**RECORD EXTRACTS:**
+ + + + +
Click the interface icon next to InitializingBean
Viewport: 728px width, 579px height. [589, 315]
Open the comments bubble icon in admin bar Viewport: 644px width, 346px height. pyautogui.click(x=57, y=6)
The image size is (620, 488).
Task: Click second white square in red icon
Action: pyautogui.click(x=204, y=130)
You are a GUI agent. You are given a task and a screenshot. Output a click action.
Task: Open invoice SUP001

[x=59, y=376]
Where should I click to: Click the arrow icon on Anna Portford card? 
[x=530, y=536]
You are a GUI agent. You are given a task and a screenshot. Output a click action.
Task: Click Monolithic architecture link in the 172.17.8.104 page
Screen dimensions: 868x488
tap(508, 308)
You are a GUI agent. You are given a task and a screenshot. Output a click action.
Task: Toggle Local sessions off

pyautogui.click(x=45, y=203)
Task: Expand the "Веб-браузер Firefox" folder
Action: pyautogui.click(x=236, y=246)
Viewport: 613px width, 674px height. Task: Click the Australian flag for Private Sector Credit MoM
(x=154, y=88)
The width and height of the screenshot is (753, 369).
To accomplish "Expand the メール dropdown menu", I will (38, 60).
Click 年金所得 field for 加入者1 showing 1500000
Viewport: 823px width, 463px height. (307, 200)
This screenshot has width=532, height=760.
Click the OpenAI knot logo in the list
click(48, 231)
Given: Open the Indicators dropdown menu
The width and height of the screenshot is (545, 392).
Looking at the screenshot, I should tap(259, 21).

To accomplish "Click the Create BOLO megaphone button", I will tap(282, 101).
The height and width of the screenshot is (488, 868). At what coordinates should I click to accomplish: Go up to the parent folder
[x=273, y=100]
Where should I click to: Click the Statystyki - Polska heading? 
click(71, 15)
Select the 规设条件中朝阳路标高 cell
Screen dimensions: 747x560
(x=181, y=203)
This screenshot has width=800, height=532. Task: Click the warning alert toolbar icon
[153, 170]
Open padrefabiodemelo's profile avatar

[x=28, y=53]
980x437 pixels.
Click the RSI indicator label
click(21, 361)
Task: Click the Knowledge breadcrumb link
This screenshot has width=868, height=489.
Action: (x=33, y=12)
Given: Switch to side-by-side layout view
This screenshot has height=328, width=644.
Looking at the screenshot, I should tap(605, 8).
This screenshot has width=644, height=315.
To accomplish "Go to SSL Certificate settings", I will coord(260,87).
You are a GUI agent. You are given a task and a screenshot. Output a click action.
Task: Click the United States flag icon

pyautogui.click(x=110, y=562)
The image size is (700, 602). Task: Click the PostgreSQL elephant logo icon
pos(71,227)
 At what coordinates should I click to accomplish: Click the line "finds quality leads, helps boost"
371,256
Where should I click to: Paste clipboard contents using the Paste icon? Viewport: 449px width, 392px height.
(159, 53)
+ + + + +
**PROBLEM TO SOLVE:**
Restate the data above exactly, keeping each word as it stands.

**FINISHED EXERCISE:**
Click the interface icon next to InitializingBean
Viewport: 728px width, 579px height. [589, 315]
Open the comments bubble icon in admin bar Viewport: 644px width, 346px height. pyautogui.click(x=57, y=6)
The image size is (620, 488).
Task: Click second white square in red icon
Action: pyautogui.click(x=204, y=130)
You are a GUI agent. You are given a task and a screenshot. Output a click action.
Task: Open invoice SUP001

[x=59, y=376]
Where should I click to: Click the arrow icon on Anna Portford card? 
[x=530, y=536]
You are a GUI agent. You are given a task and a screenshot. Output a click action.
Task: Click Monolithic architecture link in the 172.17.8.104 page
Screen dimensions: 868x488
tap(508, 308)
You are a GUI agent. You are given a task and a screenshot. Output a click action.
Task: Toggle Local sessions off

pyautogui.click(x=45, y=203)
Task: Expand the "Веб-браузер Firefox" folder
Action: pyautogui.click(x=236, y=246)
Viewport: 613px width, 674px height. Task: Click the Australian flag for Private Sector Credit MoM
(x=154, y=88)
The width and height of the screenshot is (753, 369).
To accomplish "Expand the メール dropdown menu", I will (38, 60).
Click 年金所得 field for 加入者1 showing 1500000
Viewport: 823px width, 463px height. (307, 200)
This screenshot has width=532, height=760.
Click the OpenAI knot logo in the list
click(48, 231)
Given: Open the Indicators dropdown menu
The width and height of the screenshot is (545, 392).
Looking at the screenshot, I should tap(259, 21).

To accomplish "Click the Create BOLO megaphone button", I will tap(282, 101).
The height and width of the screenshot is (488, 868). At what coordinates should I click to accomplish: Go up to the parent folder
[x=273, y=100]
Where should I click to: Click the Statystyki - Polska heading? 
click(71, 15)
Select the 规设条件中朝阳路标高 cell
Screen dimensions: 747x560
(x=181, y=203)
This screenshot has width=800, height=532. Task: Click the warning alert toolbar icon
[153, 170]
Open padrefabiodemelo's profile avatar

[x=28, y=53]
980x437 pixels.
Click the RSI indicator label
click(21, 361)
Task: Click the Knowledge breadcrumb link
This screenshot has width=868, height=489.
Action: (x=33, y=12)
Given: Switch to side-by-side layout view
This screenshot has height=328, width=644.
Looking at the screenshot, I should tap(605, 8).
This screenshot has width=644, height=315.
To accomplish "Go to SSL Certificate settings", I will coord(260,87).
You are a GUI agent. You are given a task and a screenshot. Output a click action.
Task: Click the United States flag icon

pyautogui.click(x=110, y=562)
The image size is (700, 602). Task: Click the PostgreSQL elephant logo icon
pos(71,227)
 At what coordinates should I click to accomplish: Click the line "finds quality leads, helps boost"
371,256
Where should I click to: Paste clipboard contents using the Paste icon? Viewport: 449px width, 392px height.
(159, 53)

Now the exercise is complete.